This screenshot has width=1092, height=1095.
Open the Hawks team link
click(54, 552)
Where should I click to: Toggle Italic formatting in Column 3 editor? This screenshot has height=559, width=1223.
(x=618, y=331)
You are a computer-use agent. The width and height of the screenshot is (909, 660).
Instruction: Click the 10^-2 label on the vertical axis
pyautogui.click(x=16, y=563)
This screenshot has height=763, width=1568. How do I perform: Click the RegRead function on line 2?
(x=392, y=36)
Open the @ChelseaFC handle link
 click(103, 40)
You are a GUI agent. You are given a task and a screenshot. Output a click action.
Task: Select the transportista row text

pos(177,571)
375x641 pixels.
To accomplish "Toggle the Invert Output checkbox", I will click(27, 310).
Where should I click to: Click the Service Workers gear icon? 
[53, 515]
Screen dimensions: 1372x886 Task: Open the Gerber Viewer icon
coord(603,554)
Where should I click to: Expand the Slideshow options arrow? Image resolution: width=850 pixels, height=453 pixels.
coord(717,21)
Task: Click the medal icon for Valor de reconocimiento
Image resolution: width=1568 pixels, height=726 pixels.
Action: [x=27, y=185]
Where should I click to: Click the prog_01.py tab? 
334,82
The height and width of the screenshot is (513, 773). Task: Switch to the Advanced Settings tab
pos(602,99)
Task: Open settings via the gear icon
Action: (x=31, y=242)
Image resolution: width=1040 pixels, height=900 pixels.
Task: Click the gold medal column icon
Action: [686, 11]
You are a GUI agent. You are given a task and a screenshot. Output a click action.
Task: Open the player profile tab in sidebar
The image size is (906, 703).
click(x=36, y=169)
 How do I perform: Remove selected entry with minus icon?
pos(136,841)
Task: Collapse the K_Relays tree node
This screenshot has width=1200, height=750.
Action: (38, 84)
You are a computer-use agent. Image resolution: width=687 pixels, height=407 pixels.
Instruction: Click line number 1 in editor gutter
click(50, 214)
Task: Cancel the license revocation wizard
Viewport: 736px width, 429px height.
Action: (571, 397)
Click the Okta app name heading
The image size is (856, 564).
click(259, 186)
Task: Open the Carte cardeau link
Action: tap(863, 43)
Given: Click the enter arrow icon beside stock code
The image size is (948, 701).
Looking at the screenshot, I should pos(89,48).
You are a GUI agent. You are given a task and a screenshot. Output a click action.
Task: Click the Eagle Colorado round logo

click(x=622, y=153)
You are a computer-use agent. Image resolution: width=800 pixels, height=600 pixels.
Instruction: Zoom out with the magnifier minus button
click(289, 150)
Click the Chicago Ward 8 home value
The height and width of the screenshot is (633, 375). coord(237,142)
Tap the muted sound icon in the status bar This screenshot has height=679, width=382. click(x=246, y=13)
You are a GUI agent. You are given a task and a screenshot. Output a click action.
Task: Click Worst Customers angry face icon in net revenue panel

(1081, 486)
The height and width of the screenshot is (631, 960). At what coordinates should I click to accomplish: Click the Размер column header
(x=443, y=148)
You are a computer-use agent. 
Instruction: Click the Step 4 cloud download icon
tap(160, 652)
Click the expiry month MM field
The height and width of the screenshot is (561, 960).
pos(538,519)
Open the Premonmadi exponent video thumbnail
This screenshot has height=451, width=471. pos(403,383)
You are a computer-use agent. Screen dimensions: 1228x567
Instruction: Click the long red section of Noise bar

• _WHAT YOU WILL DO_:
Your answer should consist of the lines from the line with "The height and width of the screenshot is (513, 773)." to the line with "Tap the muted" above, repeated exactly, both ends included.

• _TASK OUTPUT_:
The height and width of the screenshot is (513, 773). Task: Switch to the Advanced Settings tab
pos(602,99)
Task: Open settings via the gear icon
Action: (x=31, y=242)
Image resolution: width=1040 pixels, height=900 pixels.
Task: Click the gold medal column icon
Action: [686, 11]
You are a GUI agent. You are given a task and a screenshot. Output a click action.
Task: Open the player profile tab in sidebar
The image size is (906, 703).
click(x=36, y=169)
 How do I perform: Remove selected entry with minus icon?
pos(136,841)
Task: Collapse the K_Relays tree node
This screenshot has width=1200, height=750.
Action: (38, 84)
You are a computer-use agent. Image resolution: width=687 pixels, height=407 pixels.
Instruction: Click line number 1 in editor gutter
click(50, 214)
Task: Cancel the license revocation wizard
Viewport: 736px width, 429px height.
Action: (571, 397)
Click the Okta app name heading
The image size is (856, 564).
click(259, 186)
Task: Open the Carte cardeau link
Action: tap(863, 43)
Given: Click the enter arrow icon beside stock code
The image size is (948, 701).
Looking at the screenshot, I should pos(89,48).
You are a GUI agent. You are given a task and a screenshot. Output a click action.
Task: Click the Eagle Colorado round logo

click(x=622, y=153)
You are a computer-use agent. Image resolution: width=800 pixels, height=600 pixels.
Instruction: Zoom out with the magnifier minus button
click(289, 150)
Click the Chicago Ward 8 home value
The height and width of the screenshot is (633, 375). coord(237,142)
Tap the muted sound icon in the status bar This screenshot has height=679, width=382. click(x=246, y=13)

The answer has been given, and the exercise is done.